Can you edit the rows below so that every "How do I perform" becomes "How can I do", with nothing else changed?
Begin
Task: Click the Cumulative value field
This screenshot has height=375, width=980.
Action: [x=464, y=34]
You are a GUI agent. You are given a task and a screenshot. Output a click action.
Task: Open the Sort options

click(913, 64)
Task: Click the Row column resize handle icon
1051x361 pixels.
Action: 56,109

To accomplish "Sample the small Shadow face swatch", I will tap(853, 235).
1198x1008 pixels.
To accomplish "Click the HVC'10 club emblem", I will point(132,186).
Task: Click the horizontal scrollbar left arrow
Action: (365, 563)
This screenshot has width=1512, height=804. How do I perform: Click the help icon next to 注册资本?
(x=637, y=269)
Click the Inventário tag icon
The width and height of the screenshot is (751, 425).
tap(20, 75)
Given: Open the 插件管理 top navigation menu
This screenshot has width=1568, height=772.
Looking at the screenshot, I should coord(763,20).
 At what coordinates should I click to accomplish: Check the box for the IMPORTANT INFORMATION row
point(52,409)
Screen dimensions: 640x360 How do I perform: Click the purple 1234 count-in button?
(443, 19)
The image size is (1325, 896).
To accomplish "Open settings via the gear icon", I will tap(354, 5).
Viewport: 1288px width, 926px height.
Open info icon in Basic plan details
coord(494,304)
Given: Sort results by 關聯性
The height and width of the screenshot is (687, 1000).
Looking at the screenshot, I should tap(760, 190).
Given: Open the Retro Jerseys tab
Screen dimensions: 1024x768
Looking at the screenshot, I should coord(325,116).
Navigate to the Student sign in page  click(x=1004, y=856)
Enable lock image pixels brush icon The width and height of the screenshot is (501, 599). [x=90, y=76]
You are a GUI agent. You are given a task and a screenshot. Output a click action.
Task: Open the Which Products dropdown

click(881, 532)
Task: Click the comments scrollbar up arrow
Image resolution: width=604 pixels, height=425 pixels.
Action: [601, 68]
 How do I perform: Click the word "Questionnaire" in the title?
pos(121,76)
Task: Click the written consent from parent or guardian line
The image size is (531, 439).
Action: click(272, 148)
End
> _WORKED SOLUTION_:
Task: Click the Cumulative value field
This screenshot has height=375, width=980.
Action: [x=464, y=34]
You are a GUI agent. You are given a task and a screenshot. Output a click action.
Task: Open the Sort options

click(913, 64)
Task: Click the Row column resize handle icon
1051x361 pixels.
Action: 56,109

To accomplish "Sample the small Shadow face swatch", I will tap(853, 235).
1198x1008 pixels.
To accomplish "Click the HVC'10 club emblem", I will point(132,186).
Task: Click the horizontal scrollbar left arrow
Action: (365, 563)
This screenshot has width=1512, height=804. How can I do: Click the help icon next to 注册资本?
(x=637, y=269)
Click the Inventário tag icon
The width and height of the screenshot is (751, 425).
tap(20, 75)
Given: Open the 插件管理 top navigation menu
This screenshot has width=1568, height=772.
Looking at the screenshot, I should coord(763,20).
 At what coordinates should I click to accomplish: Check the box for the IMPORTANT INFORMATION row
point(52,409)
Screen dimensions: 640x360 How can I do: Click the purple 1234 count-in button?
(443, 19)
The image size is (1325, 896).
To accomplish "Open settings via the gear icon", I will tap(354, 5).
Viewport: 1288px width, 926px height.
Open info icon in Basic plan details
coord(494,304)
Given: Sort results by 關聯性
The height and width of the screenshot is (687, 1000).
Looking at the screenshot, I should tap(760, 190).
Given: Open the Retro Jerseys tab
Screen dimensions: 1024x768
Looking at the screenshot, I should coord(325,116).
Navigate to the Student sign in page  click(x=1004, y=856)
Enable lock image pixels brush icon The width and height of the screenshot is (501, 599). [x=90, y=76]
You are a GUI agent. You are given a task and a screenshot. Output a click action.
Task: Open the Which Products dropdown

click(881, 532)
Task: Click the comments scrollbar up arrow
Image resolution: width=604 pixels, height=425 pixels.
Action: [601, 68]
 How can I do: Click the word "Questionnaire" in the title?
pos(121,76)
Task: Click the written consent from parent or guardian line
The image size is (531, 439).
Action: click(272, 148)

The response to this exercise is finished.